L'unanimité devrait pourtant se faire sur un point : les écrivains femmes de langue anglaise et la littérature allemande d'hier et d'aujourd'hui font figure de superpuissances au regard de publications sinon moins importantes, du moins plus singulières et dispersées.
Valeurs
La parution d'un recueil de nouvelles de Borges, Le livre de sable, ou de Julio Cortazar, Façons de perdre, ou de Moravia, Desideria ou d'Anthony Burgess (auteur de L'orange mécanique), La pluie sur Rome, de deux romans de Vladimir Nabokov, Brisure à Senestre et La transparence des choses, ou la traduction du Grand hiver d'Ismaïl Kadaré, précieuse introduction à l'Albanie contemporaine, sont certes dignes d'attention, mais ne constituent ni une surprise ni une révélation.
Il en va sans doute différemment d'Isaac Bashevis Singer dont les livres, pourtant traduits depuis plusieurs années, n'ont guère jusqu'à présent retenu l'attention. Le prix Nobel peut contribuer à donner à cet écrivain américain de langue yiddish une large audience, surtout auprès de ceux qui, rebutés par les recherches formelles de l'avant-garde, y découvriront toutes les vertus traditionnelles du conteur. Le domaine, La famille Moskat, Le magicien de Lublin, Spinoza de la rue du marché, pour ne citer que quelques titres, sont des récits riches en péripéties, en tableaux colorés de la vie quotidienne en Europe centrale au début du siècle, en personnages pittoresques.
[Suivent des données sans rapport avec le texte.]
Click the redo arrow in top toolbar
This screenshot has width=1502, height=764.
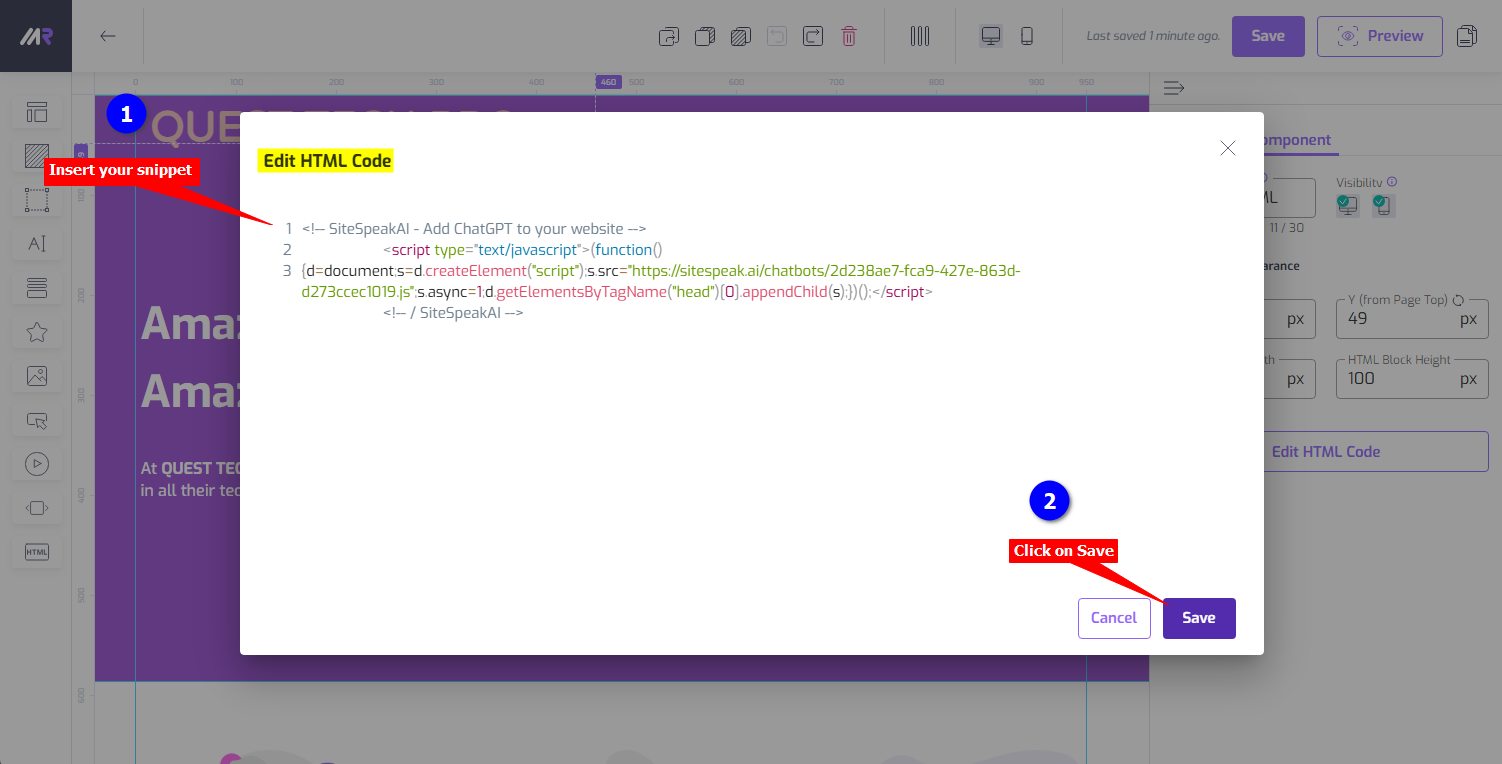click(x=813, y=36)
Tout l'œuvre de Singer se place sous le signe de l'attachement à la tradition. Attachement sensible dans son refus des innovations introduites dans la forme littéraire par Kafka ou Joyce, mais aussi dans le choix privilégié du thème du décalage, source de conflits et de désarrois, entre les exigences culturelles et religieuses de la tradition juive et l'adaptation nécessaire de la communauté aux transformations du monde dans lequel elle s'insère. Des romans d'actualité donc, en dépit de leur forme un peu désuète.
Excentrique
L'intérêt pour les écrits des dissidents faiblit : Vladimir Boukovski (Et le vent reprend ses tours) rencontre moins d'échos et d'attention que, en son temps, Soljenitsyne. Il est vrai que les réserves d'indignation, si justifiée soit-elle, ne sont pas inépuisables.
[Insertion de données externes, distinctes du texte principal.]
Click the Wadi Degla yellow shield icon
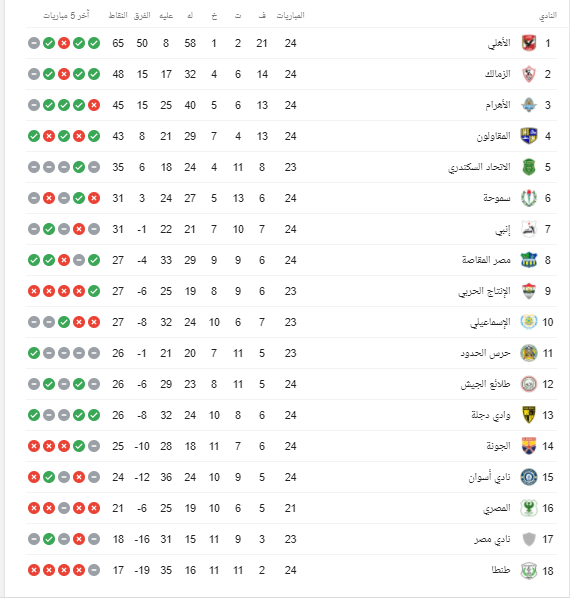570x602 pixels. 529,415
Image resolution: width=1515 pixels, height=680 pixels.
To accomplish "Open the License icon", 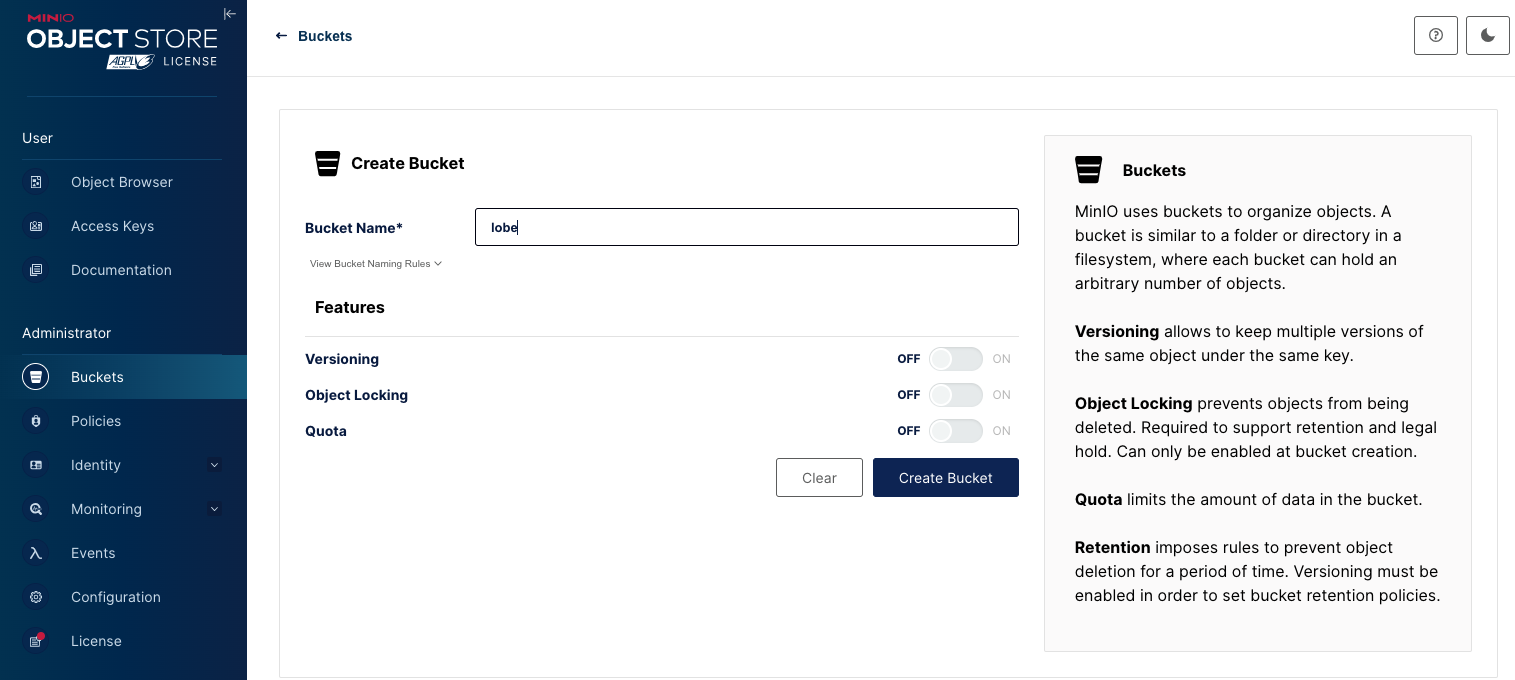I will click(36, 641).
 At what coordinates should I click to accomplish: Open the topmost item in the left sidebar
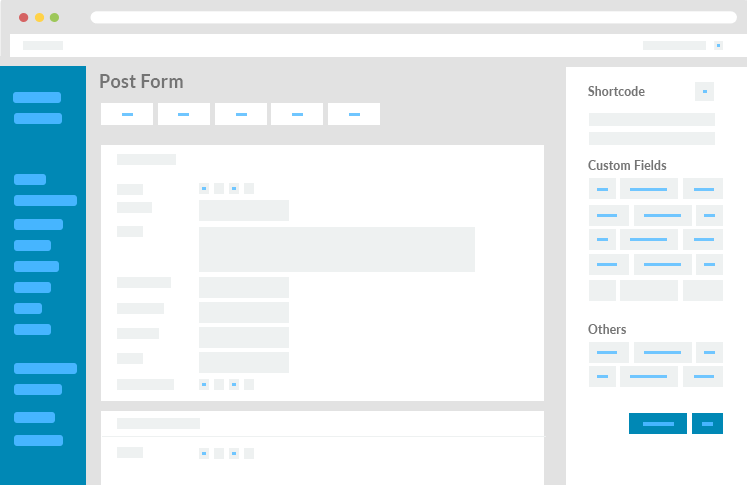37,98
Les éditeurs ont mis à profit cette lassitude pour rééditer quelques classiques russes introuvables depuis des lustres. On peut ainsi lire et (ou) relire l'un des plus grands représentants du « formalisme russe » des années trente : Iouri Tynianov. La mort du Vazir Moukhtar, roman historique dans tous les sens du terme, met en scène les tribulations, entre Moscou et Téhéran, d'un personnage qui n'est rien moins que fictif puisqu'il s'agit d'Alexandre Griboiedov, diplomate et auteur dramatique, seconde figure du romantisme russe à côté de Pouchkine. Le roman de Tynianov est un exemple (on pourrait aussi citer Petersbourg de Biély) de cette littérature russe, excentrique par la place qu'elle occupe, l'étrangeté de ses héros, ses hardiesses d'écriture et de découpage et dont le principal personnage est le langage. Surtout soucieuse d'organiser un univers de mots, elle se tient à l'écart du courant littéraire qui privilégie l'exposé de thèse ou la fiction signifiante.
On rangera dans cette dernière catégorie, non dépourvue de qualités, La maison du quai de Iouri Trifonov, description de l'itinéraire de lâchetés, de compromissions, de reniements d'un Rastignac soviétique vers cette maison du quai, habitation des privilégiés et monument symbolique du pouvoir d'une bureaucratie corrompue.
Allemagne
Il semble que l'idéologie occidentale de la dissidence ait souvent été un obstacle à la découverte d'œuvres n'obéissant pas à certains critères politiques préétablis. L'écrivain tchèque en exil Milan Kundera (Le livre du rire et de l'oubli) a souligné que la lutte contre la censure, contre les dogmes officiels en matière d'art, contre les contraintes et les mises au pas ne signifiait pas le renoncement à écrire des romans ou des poèmes, même si leurs implications politiques et sociales ne sont pas immédiates et évidentes. Or, la qualité d'un écrivain dissident est souvent appréciée uniquement en fonction de la radicalité de son réalisme antisocialiste, de la vigueur de sa critique ou du degré de courage manifesté. Inversement, les écrivains occidentaux se réservent le domaine, de leur propre aveu plus fécond, des recherches formelles et de l'expérimentation littéraire.